**** ARTICLE

Just so.  The Minority Report claimed that Algol 68 was directed at the
wrong issues and didn't provide the tools (modules &c) for building large
systems.  These were the same concerns that led eventually to ADA, after
a wasted decade had shown that Pascal was _not_ the answer.

>> The irony of it all is that Pascal is significantly crippled
>> with respect to Algol W.
>Could you expand on that point?
Arrays.  Algol W and Algol 68 were just about the last of the languages
whose designers thought that the "array" features of a language should
be influenced by the needs of "scientific" programmers rather than by
the addressing modes of the hardware.  (Dijkstra has also resisted the
"hardware rules" mentality, but do you see D-arrays going into the next
revision of Pascal, or into Fortran 8X?)  Even ADA basically just kludges
around Pascal's limits.

A digression on Algol 68 arrays.  You can do things like
	[1:n, 1:m] REAL a := read_array(n, m);
	# ... #
	[] REAL arow = a[i,:], acol = a[:,j];
	# ... #
	... arow[k] ...	# same as a[i,k] #
	... acol[k] ...	# same as a[k,j] #
Why is this useful?  After all, a good optimising compiler should notice
that a subscript remains constant and evaluate that part of the addressing
polynomial just once.  The usefulness of the feature is nothing to do with
whether it helps the compiler generate better code, though it may, but with
that fact that something I didn't write in the code is something I didn't
get wrong.  It's the same advantage that a[i,j,k] +:= 1 has; because I
didn't have to write the LHS twice, I missed one opportunity to make a mistake.

********
**** DATA FOR THIS EXERCISE

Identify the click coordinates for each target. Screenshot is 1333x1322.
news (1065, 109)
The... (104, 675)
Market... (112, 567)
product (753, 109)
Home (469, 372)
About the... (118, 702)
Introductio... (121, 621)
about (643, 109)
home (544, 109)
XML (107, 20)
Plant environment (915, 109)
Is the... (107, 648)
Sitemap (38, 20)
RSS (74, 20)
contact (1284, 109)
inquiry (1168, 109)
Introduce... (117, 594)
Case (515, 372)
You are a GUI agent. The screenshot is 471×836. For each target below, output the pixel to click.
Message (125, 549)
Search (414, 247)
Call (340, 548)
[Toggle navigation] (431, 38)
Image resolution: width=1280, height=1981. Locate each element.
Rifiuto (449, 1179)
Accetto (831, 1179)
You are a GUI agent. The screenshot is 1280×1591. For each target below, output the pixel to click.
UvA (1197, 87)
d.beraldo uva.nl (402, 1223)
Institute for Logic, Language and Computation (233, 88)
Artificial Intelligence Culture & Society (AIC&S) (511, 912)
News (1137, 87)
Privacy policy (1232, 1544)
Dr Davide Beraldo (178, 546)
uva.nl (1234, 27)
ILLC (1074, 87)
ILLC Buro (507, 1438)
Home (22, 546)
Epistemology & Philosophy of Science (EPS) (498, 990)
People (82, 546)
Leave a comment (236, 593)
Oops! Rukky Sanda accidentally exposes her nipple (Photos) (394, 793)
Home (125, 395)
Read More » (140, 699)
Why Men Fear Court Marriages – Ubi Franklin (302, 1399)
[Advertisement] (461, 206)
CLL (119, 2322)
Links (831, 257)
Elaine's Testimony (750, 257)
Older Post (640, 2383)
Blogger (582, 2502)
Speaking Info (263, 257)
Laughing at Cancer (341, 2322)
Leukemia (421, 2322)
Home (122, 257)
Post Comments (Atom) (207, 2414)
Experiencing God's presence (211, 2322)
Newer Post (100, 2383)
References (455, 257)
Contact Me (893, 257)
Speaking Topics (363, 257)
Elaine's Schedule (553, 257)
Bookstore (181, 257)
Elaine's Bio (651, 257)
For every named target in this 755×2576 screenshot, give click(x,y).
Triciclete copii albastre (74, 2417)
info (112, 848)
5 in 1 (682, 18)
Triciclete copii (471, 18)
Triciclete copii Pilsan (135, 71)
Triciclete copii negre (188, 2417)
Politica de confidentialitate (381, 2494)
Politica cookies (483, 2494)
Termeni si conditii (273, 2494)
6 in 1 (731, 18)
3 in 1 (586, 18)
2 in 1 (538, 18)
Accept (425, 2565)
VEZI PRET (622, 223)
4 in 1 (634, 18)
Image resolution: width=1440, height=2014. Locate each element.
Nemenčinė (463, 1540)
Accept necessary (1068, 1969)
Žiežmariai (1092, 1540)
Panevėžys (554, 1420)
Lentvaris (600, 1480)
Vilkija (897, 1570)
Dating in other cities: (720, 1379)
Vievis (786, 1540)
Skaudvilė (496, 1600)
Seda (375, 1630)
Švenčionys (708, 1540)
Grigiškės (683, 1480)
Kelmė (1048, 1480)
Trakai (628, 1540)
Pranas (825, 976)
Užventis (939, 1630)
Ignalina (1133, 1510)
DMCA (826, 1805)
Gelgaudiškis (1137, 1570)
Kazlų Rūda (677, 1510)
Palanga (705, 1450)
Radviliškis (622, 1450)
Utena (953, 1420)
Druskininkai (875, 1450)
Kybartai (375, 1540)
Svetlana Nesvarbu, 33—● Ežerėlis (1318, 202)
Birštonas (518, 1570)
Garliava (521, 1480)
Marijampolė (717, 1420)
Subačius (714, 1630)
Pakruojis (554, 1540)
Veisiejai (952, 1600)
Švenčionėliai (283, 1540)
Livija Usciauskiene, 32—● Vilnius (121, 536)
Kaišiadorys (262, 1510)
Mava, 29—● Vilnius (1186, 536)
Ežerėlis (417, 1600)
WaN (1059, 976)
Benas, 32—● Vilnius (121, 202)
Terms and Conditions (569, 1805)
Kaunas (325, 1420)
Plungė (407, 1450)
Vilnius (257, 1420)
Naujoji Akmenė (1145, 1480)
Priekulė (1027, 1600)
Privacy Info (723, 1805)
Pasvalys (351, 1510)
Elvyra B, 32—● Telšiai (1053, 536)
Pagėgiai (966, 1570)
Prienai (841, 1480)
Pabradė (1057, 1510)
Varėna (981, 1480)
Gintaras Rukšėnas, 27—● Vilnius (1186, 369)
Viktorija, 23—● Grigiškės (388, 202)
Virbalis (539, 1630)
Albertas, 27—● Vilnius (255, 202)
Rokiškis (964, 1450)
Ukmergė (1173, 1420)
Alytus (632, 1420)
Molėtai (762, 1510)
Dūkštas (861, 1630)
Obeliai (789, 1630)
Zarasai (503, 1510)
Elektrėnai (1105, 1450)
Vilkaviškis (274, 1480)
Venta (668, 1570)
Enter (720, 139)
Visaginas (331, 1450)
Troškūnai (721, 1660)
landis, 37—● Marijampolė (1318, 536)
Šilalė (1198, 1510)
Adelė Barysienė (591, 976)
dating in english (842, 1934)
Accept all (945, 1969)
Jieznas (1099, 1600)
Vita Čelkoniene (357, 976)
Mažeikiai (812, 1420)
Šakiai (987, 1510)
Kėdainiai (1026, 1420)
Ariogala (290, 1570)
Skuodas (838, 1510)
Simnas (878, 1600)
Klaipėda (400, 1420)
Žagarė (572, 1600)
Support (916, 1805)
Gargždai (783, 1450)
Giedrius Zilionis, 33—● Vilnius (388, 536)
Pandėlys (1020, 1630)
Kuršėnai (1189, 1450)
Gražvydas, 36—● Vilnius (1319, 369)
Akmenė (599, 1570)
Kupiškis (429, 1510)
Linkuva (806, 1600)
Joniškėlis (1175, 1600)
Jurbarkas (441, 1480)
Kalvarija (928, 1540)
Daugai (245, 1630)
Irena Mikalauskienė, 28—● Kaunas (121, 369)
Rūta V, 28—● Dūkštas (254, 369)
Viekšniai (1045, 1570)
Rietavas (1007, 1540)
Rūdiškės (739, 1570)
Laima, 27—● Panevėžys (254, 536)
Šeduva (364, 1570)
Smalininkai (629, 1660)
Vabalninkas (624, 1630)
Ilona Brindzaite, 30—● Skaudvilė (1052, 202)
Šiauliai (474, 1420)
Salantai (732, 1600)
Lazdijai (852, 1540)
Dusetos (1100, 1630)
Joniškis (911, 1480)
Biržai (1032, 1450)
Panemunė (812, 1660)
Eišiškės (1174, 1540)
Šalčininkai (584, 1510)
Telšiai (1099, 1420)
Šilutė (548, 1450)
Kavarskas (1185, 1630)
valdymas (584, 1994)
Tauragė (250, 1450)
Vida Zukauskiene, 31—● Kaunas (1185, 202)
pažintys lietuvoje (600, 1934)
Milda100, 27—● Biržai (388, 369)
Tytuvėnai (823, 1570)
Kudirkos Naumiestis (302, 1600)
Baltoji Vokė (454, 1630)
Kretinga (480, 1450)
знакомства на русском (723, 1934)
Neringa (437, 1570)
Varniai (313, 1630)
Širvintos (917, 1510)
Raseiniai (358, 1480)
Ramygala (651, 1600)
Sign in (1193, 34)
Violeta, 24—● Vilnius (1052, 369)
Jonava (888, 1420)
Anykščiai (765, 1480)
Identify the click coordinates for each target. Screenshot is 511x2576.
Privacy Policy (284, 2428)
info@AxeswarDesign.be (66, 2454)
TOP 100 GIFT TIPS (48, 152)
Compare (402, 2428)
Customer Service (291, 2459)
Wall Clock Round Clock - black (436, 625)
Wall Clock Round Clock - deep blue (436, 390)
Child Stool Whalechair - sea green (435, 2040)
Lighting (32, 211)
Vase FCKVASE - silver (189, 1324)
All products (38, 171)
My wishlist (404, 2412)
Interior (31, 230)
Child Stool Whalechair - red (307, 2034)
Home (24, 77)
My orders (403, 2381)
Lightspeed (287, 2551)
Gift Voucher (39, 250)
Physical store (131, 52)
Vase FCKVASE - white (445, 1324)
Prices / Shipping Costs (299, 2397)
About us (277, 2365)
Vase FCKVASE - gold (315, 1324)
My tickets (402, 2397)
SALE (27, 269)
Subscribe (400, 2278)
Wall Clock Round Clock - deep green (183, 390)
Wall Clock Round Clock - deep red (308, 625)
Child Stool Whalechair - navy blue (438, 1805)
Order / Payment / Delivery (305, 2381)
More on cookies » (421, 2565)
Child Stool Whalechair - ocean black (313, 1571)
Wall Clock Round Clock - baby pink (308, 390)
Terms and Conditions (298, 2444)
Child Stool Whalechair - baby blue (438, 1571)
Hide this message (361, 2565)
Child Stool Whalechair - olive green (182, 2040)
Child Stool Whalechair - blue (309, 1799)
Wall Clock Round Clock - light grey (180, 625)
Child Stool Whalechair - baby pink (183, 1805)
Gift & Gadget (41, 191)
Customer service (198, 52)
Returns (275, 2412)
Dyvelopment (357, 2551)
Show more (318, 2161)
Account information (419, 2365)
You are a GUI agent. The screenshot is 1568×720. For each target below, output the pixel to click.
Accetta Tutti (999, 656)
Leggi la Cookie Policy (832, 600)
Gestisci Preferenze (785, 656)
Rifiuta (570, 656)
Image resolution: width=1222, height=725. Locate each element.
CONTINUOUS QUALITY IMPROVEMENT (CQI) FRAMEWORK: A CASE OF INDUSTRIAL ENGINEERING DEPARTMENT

********

__WORK TO COMPLETE__.
A – In the post on Algol 68, which feature is named as the way Pascal is crippled compared with Algol W?
B – Rename "GUI agent" to "screen assistant" in the rows, starting at the first row and ending at the row containing "Elaine's Testimony (750, 257)", and return only those rows with everything else left unchanged.
The post and the rows have no connection to each other.

__ANSWERS TO THE EXERCISE__.
A – Arrays.

B –
Identify the click coordinates for each target. Screenshot is 1333x1322.
news (1065, 109)
The... (104, 675)
Market... (112, 567)
product (753, 109)
Home (469, 372)
About the... (118, 702)
Introductio... (121, 621)
about (643, 109)
home (544, 109)
XML (107, 20)
Plant environment (915, 109)
Is the... (107, 648)
Sitemap (38, 20)
RSS (74, 20)
contact (1284, 109)
inquiry (1168, 109)
Introduce... (117, 594)
Case (515, 372)
You are a screen assistant. The screenshot is 471×836. For each target below, output the pixel to click.
Message (125, 549)
Search (414, 247)
Call (340, 548)
[Toggle navigation] (431, 38)
Image resolution: width=1280, height=1981. Locate each element.
Rifiuto (449, 1179)
Accetto (831, 1179)
You are a screen assistant. The screenshot is 1280×1591. For each target below, output the pixel to click.
UvA (1197, 87)
d.beraldo uva.nl (402, 1223)
Institute for Logic, Language and Computation (233, 88)
Artificial Intelligence Culture & Society (AIC&S) (511, 912)
News (1137, 87)
Privacy policy (1232, 1544)
Dr Davide Beraldo (178, 546)
uva.nl (1234, 27)
ILLC (1074, 87)
ILLC Buro (507, 1438)
Home (22, 546)
Epistemology & Philosophy of Science (EPS) (498, 990)
People (82, 546)
Leave a comment (236, 593)
Oops! Rukky Sanda accidentally exposes her nipple (Photos) (394, 793)
Home (125, 395)
Read More » (140, 699)
Why Men Fear Court Marriages – Ubi Franklin (302, 1399)
[Advertisement] (461, 206)
CLL (119, 2322)
Links (831, 257)
Elaine's Testimony (750, 257)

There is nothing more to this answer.